▶ **Data listing**:
[Start of Attachment]

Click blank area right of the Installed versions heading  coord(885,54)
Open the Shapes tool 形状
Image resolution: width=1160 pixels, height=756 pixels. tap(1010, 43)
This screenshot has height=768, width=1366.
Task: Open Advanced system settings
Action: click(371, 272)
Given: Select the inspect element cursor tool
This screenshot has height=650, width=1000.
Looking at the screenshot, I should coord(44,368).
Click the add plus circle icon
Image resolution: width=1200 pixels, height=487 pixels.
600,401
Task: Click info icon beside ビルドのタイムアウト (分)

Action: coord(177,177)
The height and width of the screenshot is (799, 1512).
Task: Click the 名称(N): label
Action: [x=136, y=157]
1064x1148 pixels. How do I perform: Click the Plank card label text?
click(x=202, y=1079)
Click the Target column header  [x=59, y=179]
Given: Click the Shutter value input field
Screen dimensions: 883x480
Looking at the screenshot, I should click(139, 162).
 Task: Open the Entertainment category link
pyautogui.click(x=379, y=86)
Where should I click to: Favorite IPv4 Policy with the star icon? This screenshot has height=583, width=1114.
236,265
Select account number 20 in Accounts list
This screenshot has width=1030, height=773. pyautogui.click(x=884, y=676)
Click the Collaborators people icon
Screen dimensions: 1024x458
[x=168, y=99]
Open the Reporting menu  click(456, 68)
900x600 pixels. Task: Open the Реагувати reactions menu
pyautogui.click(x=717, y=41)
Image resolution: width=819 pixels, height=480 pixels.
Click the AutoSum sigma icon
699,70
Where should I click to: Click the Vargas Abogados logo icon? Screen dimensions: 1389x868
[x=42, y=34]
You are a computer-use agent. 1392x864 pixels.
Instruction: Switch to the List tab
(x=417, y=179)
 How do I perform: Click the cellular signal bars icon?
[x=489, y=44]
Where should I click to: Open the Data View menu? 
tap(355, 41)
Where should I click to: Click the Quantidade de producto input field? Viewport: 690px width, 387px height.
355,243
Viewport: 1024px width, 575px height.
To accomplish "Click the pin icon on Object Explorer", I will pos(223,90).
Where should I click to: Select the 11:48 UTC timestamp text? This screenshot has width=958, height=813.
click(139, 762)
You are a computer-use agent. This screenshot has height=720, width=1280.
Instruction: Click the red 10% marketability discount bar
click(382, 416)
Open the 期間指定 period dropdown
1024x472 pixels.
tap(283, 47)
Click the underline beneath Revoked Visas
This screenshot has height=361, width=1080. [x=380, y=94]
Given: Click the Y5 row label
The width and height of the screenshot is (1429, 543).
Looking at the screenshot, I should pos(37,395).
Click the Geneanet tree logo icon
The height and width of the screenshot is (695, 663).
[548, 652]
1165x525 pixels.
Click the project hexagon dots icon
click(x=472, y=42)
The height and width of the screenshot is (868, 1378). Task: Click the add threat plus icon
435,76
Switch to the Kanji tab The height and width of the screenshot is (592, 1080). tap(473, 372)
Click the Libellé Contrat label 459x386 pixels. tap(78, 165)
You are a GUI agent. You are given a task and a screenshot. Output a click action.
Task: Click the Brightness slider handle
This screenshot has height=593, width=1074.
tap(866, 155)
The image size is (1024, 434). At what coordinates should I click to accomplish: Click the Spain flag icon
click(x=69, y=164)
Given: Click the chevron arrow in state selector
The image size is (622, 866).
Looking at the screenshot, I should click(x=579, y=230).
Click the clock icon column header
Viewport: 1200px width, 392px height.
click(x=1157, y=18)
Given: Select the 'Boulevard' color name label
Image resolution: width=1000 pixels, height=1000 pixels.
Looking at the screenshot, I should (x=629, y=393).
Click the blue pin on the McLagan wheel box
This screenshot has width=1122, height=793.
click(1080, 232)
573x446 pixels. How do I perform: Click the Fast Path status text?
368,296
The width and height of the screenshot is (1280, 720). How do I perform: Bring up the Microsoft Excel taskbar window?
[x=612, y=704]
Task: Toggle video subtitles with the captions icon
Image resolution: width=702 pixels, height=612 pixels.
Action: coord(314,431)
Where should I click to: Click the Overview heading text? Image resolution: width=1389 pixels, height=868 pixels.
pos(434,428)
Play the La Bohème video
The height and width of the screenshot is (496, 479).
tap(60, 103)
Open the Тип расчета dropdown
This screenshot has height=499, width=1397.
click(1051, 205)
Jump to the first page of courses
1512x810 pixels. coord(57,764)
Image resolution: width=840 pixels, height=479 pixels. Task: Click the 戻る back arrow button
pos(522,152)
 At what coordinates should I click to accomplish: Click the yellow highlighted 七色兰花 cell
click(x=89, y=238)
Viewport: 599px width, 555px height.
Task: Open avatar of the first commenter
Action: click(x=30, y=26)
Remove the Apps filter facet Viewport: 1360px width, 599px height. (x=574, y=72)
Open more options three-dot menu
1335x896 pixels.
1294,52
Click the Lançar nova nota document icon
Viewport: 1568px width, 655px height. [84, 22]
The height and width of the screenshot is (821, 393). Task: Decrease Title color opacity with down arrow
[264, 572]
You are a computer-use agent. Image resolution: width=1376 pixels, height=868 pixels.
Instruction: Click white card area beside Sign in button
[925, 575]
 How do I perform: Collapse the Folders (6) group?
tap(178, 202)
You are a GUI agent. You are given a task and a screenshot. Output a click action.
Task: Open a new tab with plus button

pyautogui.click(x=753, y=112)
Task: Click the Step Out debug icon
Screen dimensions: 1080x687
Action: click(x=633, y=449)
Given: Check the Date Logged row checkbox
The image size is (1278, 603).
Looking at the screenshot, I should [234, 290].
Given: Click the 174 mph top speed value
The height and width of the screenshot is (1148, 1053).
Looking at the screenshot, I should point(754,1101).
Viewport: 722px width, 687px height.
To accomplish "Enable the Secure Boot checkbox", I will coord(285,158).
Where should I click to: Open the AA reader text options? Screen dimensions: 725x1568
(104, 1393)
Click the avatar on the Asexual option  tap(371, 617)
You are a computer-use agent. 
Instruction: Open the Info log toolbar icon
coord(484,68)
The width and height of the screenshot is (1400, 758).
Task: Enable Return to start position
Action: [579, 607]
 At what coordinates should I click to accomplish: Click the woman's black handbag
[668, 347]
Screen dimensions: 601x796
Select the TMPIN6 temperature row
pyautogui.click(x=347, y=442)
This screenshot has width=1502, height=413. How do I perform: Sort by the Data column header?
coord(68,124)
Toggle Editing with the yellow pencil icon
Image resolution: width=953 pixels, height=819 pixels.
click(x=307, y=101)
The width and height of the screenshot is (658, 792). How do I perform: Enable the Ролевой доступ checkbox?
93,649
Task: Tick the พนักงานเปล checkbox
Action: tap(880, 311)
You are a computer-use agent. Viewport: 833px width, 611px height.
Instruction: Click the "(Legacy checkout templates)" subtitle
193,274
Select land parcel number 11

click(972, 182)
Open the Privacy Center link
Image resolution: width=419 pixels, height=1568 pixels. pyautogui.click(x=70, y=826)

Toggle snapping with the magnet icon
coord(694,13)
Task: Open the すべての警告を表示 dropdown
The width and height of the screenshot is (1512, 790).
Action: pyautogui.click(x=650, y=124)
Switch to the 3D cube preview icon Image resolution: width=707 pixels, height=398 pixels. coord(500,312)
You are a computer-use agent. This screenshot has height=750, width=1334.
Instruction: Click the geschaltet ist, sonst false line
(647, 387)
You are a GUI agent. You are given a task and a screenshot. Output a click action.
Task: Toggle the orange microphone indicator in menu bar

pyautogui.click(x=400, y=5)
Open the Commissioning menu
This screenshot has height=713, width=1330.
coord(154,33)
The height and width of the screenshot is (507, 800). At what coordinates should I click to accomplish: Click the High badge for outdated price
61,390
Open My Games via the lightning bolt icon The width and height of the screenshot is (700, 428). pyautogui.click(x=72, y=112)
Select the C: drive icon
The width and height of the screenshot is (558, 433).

[End of Attachment]

The lines above need to be restated word for word, all of them.

▶ **Output of the task**:
Click blank area right of the Installed versions heading  coord(885,54)
Open the Shapes tool 形状
Image resolution: width=1160 pixels, height=756 pixels. tap(1010, 43)
This screenshot has height=768, width=1366.
Task: Open Advanced system settings
Action: click(371, 272)
Given: Select the inspect element cursor tool
This screenshot has height=650, width=1000.
Looking at the screenshot, I should coord(44,368).
Click the add plus circle icon
Image resolution: width=1200 pixels, height=487 pixels.
600,401
Task: Click info icon beside ビルドのタイムアウト (分)

Action: coord(177,177)
The height and width of the screenshot is (799, 1512).
Task: Click the 名称(N): label
Action: [x=136, y=157]
1064x1148 pixels. How do I perform: Click the Plank card label text?
click(x=202, y=1079)
Click the Target column header  [x=59, y=179]
Given: Click the Shutter value input field
Screen dimensions: 883x480
Looking at the screenshot, I should click(139, 162).
 Task: Open the Entertainment category link
pyautogui.click(x=379, y=86)
Where should I click to: Favorite IPv4 Policy with the star icon? This screenshot has height=583, width=1114.
236,265
Select account number 20 in Accounts list
This screenshot has width=1030, height=773. pyautogui.click(x=884, y=676)
Click the Collaborators people icon
Screen dimensions: 1024x458
[x=168, y=99]
Open the Reporting menu  click(456, 68)
900x600 pixels. Task: Open the Реагувати reactions menu
pyautogui.click(x=717, y=41)
Image resolution: width=819 pixels, height=480 pixels.
Click the AutoSum sigma icon
699,70
Where should I click to: Click the Vargas Abogados logo icon? Screen dimensions: 1389x868
[x=42, y=34]
You are a computer-use agent. 1392x864 pixels.
Instruction: Switch to the List tab
(x=417, y=179)
 How do I perform: Click the cellular signal bars icon?
[x=489, y=44]
Where should I click to: Open the Data View menu? 
tap(355, 41)
Where should I click to: Click the Quantidade de producto input field? Viewport: 690px width, 387px height.
355,243
Viewport: 1024px width, 575px height.
To accomplish "Click the pin icon on Object Explorer", I will pos(223,90).
Where should I click to: Select the 11:48 UTC timestamp text? This screenshot has width=958, height=813.
click(139, 762)
You are a computer-use agent. This screenshot has height=720, width=1280.
Instruction: Click the red 10% marketability discount bar
click(382, 416)
Open the 期間指定 period dropdown
1024x472 pixels.
tap(283, 47)
Click the underline beneath Revoked Visas
This screenshot has height=361, width=1080. [x=380, y=94]
Given: Click the Y5 row label
The width and height of the screenshot is (1429, 543).
Looking at the screenshot, I should pos(37,395).
Click the Geneanet tree logo icon
The height and width of the screenshot is (695, 663).
[548, 652]
1165x525 pixels.
Click the project hexagon dots icon
click(x=472, y=42)
The height and width of the screenshot is (868, 1378). Task: Click the add threat plus icon
435,76
Switch to the Kanji tab The height and width of the screenshot is (592, 1080). tap(473, 372)
Click the Libellé Contrat label 459x386 pixels. tap(78, 165)
You are a GUI agent. You are given a task and a screenshot. Output a click action.
Task: Click the Brightness slider handle
This screenshot has height=593, width=1074.
tap(866, 155)
The image size is (1024, 434). At what coordinates should I click to accomplish: Click the Spain flag icon
click(x=69, y=164)
Given: Click the chevron arrow in state selector
The image size is (622, 866).
Looking at the screenshot, I should click(x=579, y=230).
Click the clock icon column header
Viewport: 1200px width, 392px height.
click(x=1157, y=18)
Given: Select the 'Boulevard' color name label
Image resolution: width=1000 pixels, height=1000 pixels.
Looking at the screenshot, I should (x=629, y=393).
Click the blue pin on the McLagan wheel box
This screenshot has width=1122, height=793.
click(1080, 232)
573x446 pixels. How do I perform: Click the Fast Path status text?
368,296
The width and height of the screenshot is (1280, 720). How do I perform: Bring up the Microsoft Excel taskbar window?
[x=612, y=704]
Task: Toggle video subtitles with the captions icon
Image resolution: width=702 pixels, height=612 pixels.
Action: coord(314,431)
Where should I click to: Click the Overview heading text? Image resolution: width=1389 pixels, height=868 pixels.
pos(434,428)
Play the La Bohème video
The height and width of the screenshot is (496, 479).
tap(60, 103)
Open the Тип расчета dropdown
This screenshot has height=499, width=1397.
click(1051, 205)
Jump to the first page of courses
1512x810 pixels. coord(57,764)
Image resolution: width=840 pixels, height=479 pixels. Task: Click the 戻る back arrow button
pos(522,152)
 At what coordinates should I click to accomplish: Click the yellow highlighted 七色兰花 cell
click(x=89, y=238)
Viewport: 599px width, 555px height.
Task: Open avatar of the first commenter
Action: click(x=30, y=26)
Remove the Apps filter facet Viewport: 1360px width, 599px height. (x=574, y=72)
Open more options three-dot menu
1335x896 pixels.
1294,52
Click the Lançar nova nota document icon
Viewport: 1568px width, 655px height. [84, 22]
The height and width of the screenshot is (821, 393). Task: Decrease Title color opacity with down arrow
[264, 572]
You are a computer-use agent. Image resolution: width=1376 pixels, height=868 pixels.
Instruction: Click white card area beside Sign in button
[925, 575]
 How do I perform: Collapse the Folders (6) group?
tap(178, 202)
You are a GUI agent. You are given a task and a screenshot. Output a click action.
Task: Open a new tab with plus button

pyautogui.click(x=753, y=112)
Task: Click the Step Out debug icon
Screen dimensions: 1080x687
Action: click(x=633, y=449)
Given: Check the Date Logged row checkbox
The image size is (1278, 603).
Looking at the screenshot, I should [234, 290].
Given: Click the 174 mph top speed value
The height and width of the screenshot is (1148, 1053).
Looking at the screenshot, I should point(754,1101).
Viewport: 722px width, 687px height.
To accomplish "Enable the Secure Boot checkbox", I will coord(285,158).
Where should I click to: Open the AA reader text options? Screen dimensions: 725x1568
(104, 1393)
Click the avatar on the Asexual option  tap(371, 617)
You are a computer-use agent. 
Instruction: Open the Info log toolbar icon
coord(484,68)
The width and height of the screenshot is (1400, 758).
Task: Enable Return to start position
Action: [579, 607]
 At what coordinates should I click to accomplish: Click the woman's black handbag
[668, 347]
Screen dimensions: 601x796
Select the TMPIN6 temperature row
pyautogui.click(x=347, y=442)
This screenshot has width=1502, height=413. How do I perform: Sort by the Data column header?
coord(68,124)
Toggle Editing with the yellow pencil icon
Image resolution: width=953 pixels, height=819 pixels.
click(x=307, y=101)
The width and height of the screenshot is (658, 792). How do I perform: Enable the Ролевой доступ checkbox?
93,649
Task: Tick the พนักงานเปล checkbox
Action: tap(880, 311)
You are a computer-use agent. Viewport: 833px width, 611px height.
Instruction: Click the "(Legacy checkout templates)" subtitle
193,274
Select land parcel number 11

click(972, 182)
Open the Privacy Center link
Image resolution: width=419 pixels, height=1568 pixels. pyautogui.click(x=70, y=826)

Toggle snapping with the magnet icon
coord(694,13)
Task: Open the すべての警告を表示 dropdown
The width and height of the screenshot is (1512, 790).
Action: pyautogui.click(x=650, y=124)
Switch to the 3D cube preview icon Image resolution: width=707 pixels, height=398 pixels. coord(500,312)
You are a computer-use agent. This screenshot has height=750, width=1334.
Instruction: Click the geschaltet ist, sonst false line
(647, 387)
You are a GUI agent. You are given a task and a screenshot. Output a click action.
Task: Toggle the orange microphone indicator in menu bar

pyautogui.click(x=400, y=5)
Open the Commissioning menu
This screenshot has height=713, width=1330.
coord(154,33)
The height and width of the screenshot is (507, 800). At what coordinates should I click to accomplish: Click the High badge for outdated price
61,390
Open My Games via the lightning bolt icon The width and height of the screenshot is (700, 428). pyautogui.click(x=72, y=112)
Select the C: drive icon
The width and height of the screenshot is (558, 433).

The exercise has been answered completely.